I sometimes have research ideas that I think are cool, but that don’t make sense for me to pursue. I generally just make a note of them and move on. This is the 25th post in a series describing some of the ideas I’ve accumulated. This idea is based on discussions and calculations with Matteo Cantiello, Daniel Lecoanet, Evan Anders, Eoin Farrell, Yan-Fei Jiang, Lars Bildsten, and Will Schultz.

Overshooting at low Péclet number

What’s the idea?

Convection zones are often bounded on one side or the other by a stably stratified layer. Usually this stable stratification prevent much mixing/turbulence from developing, so that the only signatures of the convection that propagate through the stable layer are waves.
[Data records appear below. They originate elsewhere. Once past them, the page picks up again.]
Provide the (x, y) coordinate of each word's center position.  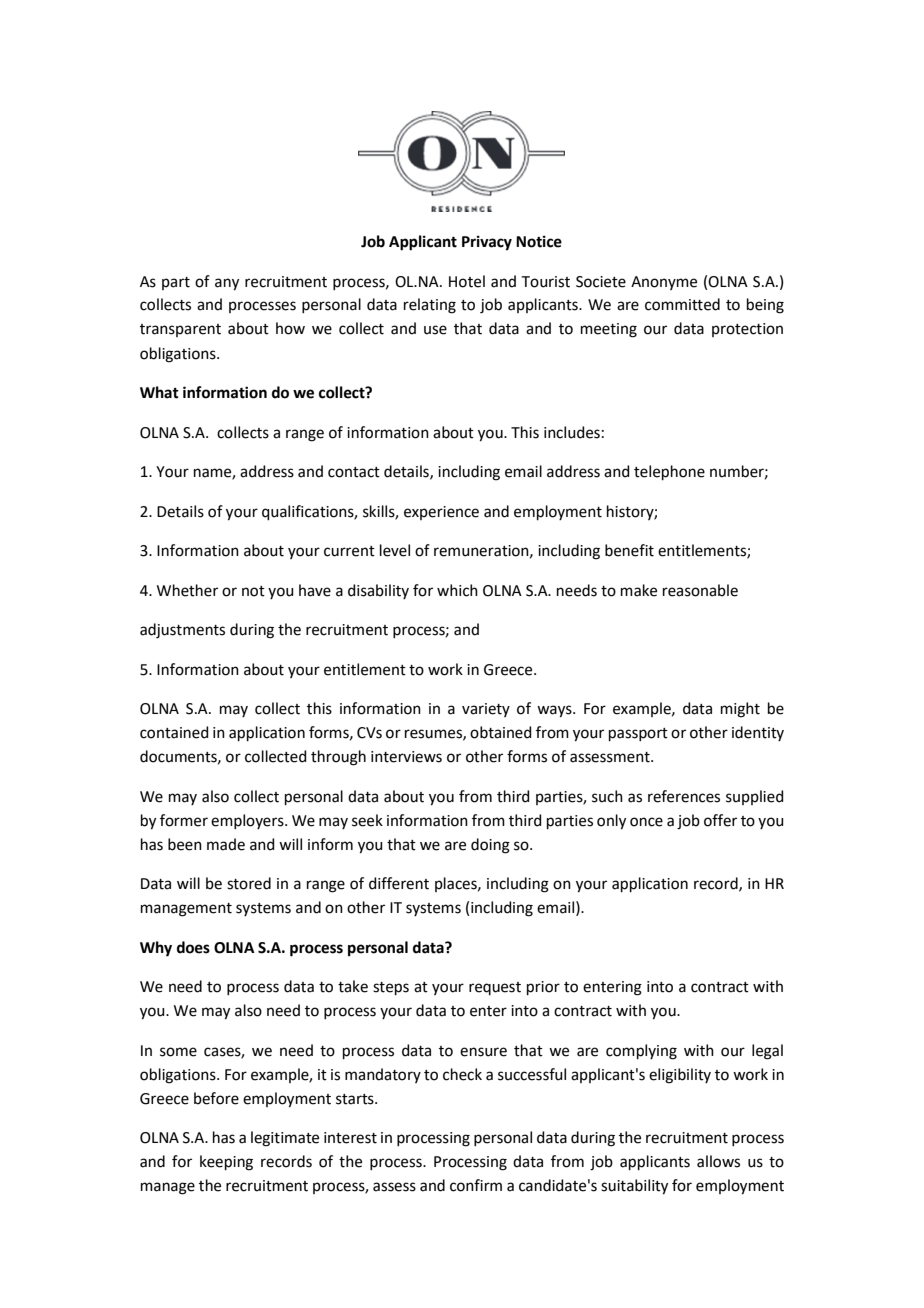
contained (174, 732)
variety (486, 710)
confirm (476, 1185)
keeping (226, 1163)
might (740, 710)
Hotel (467, 281)
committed (682, 304)
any (227, 284)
At low Péclet number, however, the thermal diffusivity is large so plumes of material moving through the stable layer rapidly equilibrate to the entropy of their surroundings. This reduces the buoyant stabilization force, allowing material to move more freely through the stable layer.

Why is this important?

Many stars have stably stratified layers above convection zones, particularly in massive stars with subsurface convection zones. In these stars, any motion we see at the surface must have propagated through a low-Péclet stable layer first, so understanding that propagation matters for connecting theories of convection with observations of e.g. surface motion.

How can I get started?

I think this problem really requires simulations. The intuition here is that at zero Péclet number the inviscid equations do not support waves (e.g. there is no linearized limit). It follows that nonlinearities matter, and that suggests performing numerical simulations.

The setup I’d suggest is:

  • Input a random forcing at the bottom of a stably stratified domain with low Péclet number.
    • The precise forcing shouldn’t matter. I’d just make sure there’s some power at all horizontal wavevectors.
  • This problem matters the most in stellar envelopes, so a Cartesian box geometry is fine.
  • Radiation transport may matter in very massive stars, but for a start I’d ignore that.

The outputs of interest are:

  • How the kinetic energy and spectrum vary as a function of height in the domain.
    • How (if at all) density stratification affects these.